Recent “critical issues” in transportation emphasized by TRB’s leadership included:

  • Transformational technologies and services
  • Population trends
  • Energy and sustainability
  • Resilience and security
  • Safety and public health
  • Equity
  • Governance
  • System performance and asset management
  • Funding and finance
  • Goods movement
  • Institutional and workforce capacity
  • Research and innovation.

The most recent version of the report determined, “Transportation plays a central role in society and the economy but is frequently taken for granted. Reflect, though, on how much you depend on reliable and affordable transportation to access work, friends and family, recreation, shopping and worship. Then visualize the transportation networks needed for the daily movement of hundreds of millions of vehicles, ships, planes and trains to satisfy both personal needs and commercial demands.
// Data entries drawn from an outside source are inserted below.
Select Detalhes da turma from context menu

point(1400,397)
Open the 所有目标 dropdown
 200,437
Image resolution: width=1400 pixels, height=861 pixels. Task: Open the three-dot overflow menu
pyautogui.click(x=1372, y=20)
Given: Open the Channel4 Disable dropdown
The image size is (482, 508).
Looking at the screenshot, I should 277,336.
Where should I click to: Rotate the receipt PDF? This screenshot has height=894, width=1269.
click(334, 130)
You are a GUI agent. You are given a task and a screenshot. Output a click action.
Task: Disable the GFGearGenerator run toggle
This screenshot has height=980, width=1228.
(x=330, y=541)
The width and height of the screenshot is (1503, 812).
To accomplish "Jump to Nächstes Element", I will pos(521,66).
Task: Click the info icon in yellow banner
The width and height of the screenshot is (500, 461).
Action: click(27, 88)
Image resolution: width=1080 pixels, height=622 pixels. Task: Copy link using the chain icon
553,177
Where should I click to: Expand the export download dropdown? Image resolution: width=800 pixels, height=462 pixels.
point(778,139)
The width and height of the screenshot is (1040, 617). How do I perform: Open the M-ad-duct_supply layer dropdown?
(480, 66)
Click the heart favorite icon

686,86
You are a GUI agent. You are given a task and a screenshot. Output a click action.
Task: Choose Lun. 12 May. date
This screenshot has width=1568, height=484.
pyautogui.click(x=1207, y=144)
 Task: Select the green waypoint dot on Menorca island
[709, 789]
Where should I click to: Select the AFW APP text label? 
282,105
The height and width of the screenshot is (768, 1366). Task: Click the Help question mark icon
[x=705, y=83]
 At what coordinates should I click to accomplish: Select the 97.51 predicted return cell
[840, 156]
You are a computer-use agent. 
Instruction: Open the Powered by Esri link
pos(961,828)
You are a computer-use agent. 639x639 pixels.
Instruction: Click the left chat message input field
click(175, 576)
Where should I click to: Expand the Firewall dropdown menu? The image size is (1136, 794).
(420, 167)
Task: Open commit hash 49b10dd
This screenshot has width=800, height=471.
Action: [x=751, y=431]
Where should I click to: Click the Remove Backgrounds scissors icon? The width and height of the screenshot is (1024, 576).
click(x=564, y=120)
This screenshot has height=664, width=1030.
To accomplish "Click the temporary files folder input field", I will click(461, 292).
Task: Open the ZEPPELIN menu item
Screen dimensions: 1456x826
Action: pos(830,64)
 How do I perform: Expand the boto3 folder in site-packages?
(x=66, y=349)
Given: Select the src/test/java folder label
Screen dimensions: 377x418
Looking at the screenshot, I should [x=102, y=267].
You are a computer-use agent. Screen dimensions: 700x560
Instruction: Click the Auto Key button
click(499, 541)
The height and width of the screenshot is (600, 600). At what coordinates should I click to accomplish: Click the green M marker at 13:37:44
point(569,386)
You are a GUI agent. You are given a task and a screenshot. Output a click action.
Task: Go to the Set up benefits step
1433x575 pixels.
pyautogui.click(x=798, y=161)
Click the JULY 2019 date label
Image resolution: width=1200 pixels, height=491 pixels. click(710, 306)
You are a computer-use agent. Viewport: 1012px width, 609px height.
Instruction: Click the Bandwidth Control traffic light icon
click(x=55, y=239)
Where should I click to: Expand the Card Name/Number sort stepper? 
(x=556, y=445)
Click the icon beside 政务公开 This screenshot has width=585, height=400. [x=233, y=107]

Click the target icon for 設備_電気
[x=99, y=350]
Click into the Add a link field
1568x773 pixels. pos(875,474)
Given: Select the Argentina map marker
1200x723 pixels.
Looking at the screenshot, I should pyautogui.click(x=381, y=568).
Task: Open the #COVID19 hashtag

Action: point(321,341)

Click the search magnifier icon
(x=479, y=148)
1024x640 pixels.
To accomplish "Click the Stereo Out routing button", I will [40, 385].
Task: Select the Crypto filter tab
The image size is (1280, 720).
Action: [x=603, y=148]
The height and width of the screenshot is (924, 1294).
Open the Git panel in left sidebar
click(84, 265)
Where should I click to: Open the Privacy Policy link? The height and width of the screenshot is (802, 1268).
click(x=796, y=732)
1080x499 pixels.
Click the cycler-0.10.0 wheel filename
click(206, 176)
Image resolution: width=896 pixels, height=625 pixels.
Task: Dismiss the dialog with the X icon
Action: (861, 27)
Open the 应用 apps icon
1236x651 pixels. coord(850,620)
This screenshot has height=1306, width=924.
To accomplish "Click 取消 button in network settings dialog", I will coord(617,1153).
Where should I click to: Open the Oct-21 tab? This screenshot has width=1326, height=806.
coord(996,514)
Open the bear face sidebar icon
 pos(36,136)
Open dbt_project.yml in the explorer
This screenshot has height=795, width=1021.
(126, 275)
These networks are enormous and complex.”

It continued, “A national conversation among policymakers and citizens about how the country should respond to these challenges is urgently needed. Stakeholders need to debate, discuss and analyze how transportation can evolve to meet growing and evolving needs and adapt to changes in society, technology, the environment and public policy.”

Transportation Secretary Pete Buttigieg offered keynote remarks at the meeting, which had a theme of “Innovating an Equitable, Resilient, Sustainable and Safe Transportation System.”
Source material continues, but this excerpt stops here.